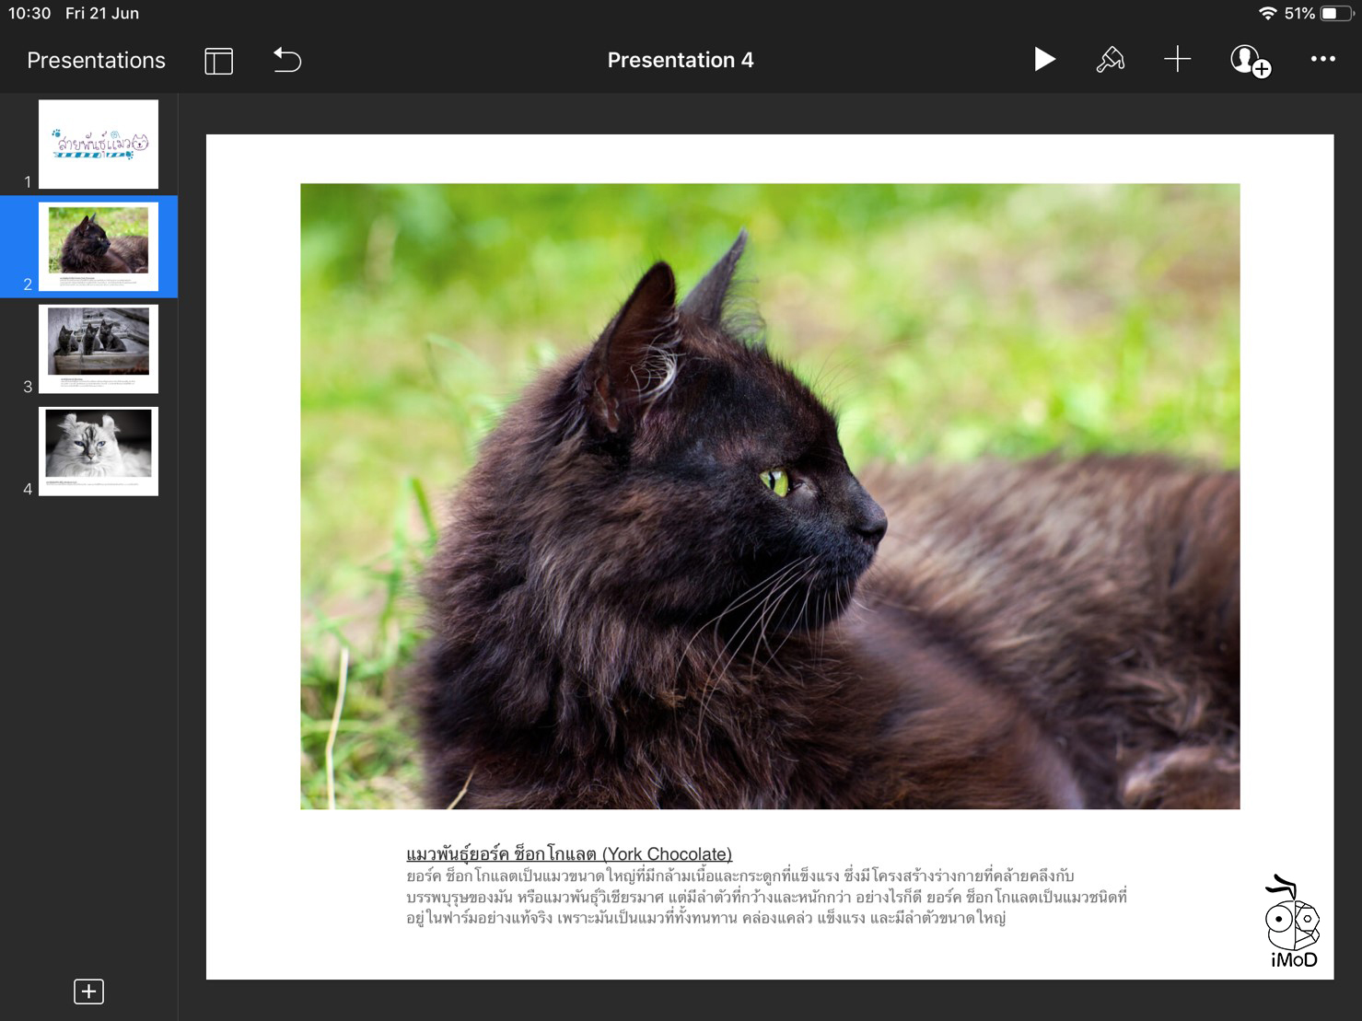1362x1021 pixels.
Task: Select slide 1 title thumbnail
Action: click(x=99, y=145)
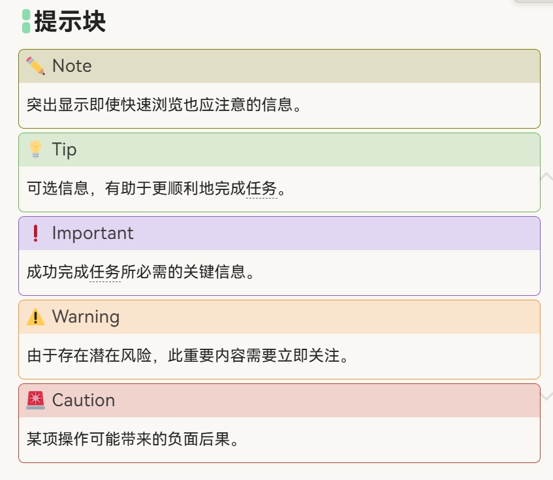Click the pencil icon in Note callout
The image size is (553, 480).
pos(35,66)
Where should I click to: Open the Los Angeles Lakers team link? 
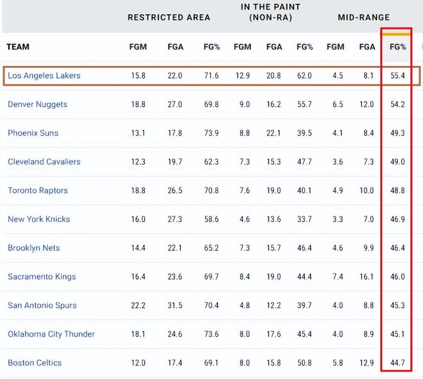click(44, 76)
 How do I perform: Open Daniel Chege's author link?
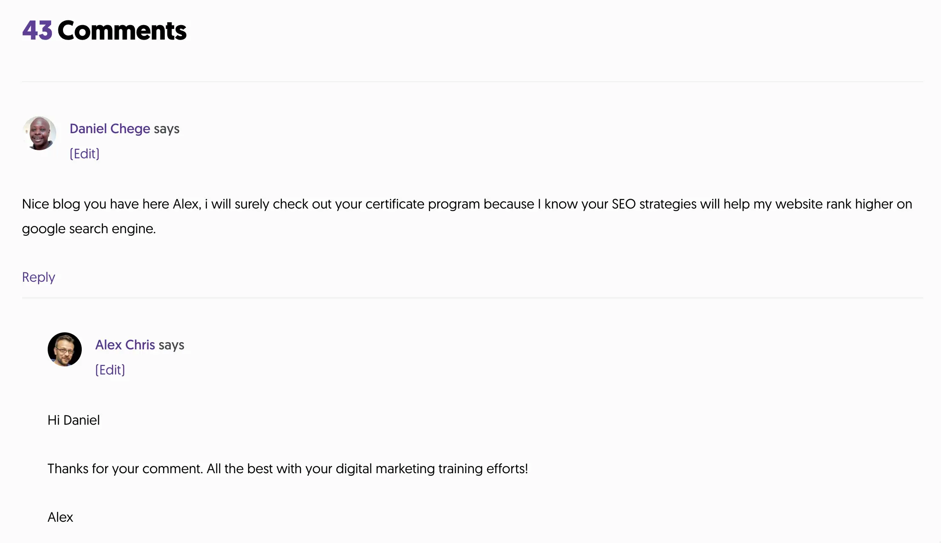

## [WHAT YOU NEED TO DO]
A verbatim copy is needed of the lines running from the line with "Where should I" to the end of the data above, both included. Keep the pictures out of it.

## [WRITTEN SOLUTION]
Where should I click to: Open the Los Angeles Lakers team link? 
click(44, 76)
 How do I perform: Open Daniel Chege's author link?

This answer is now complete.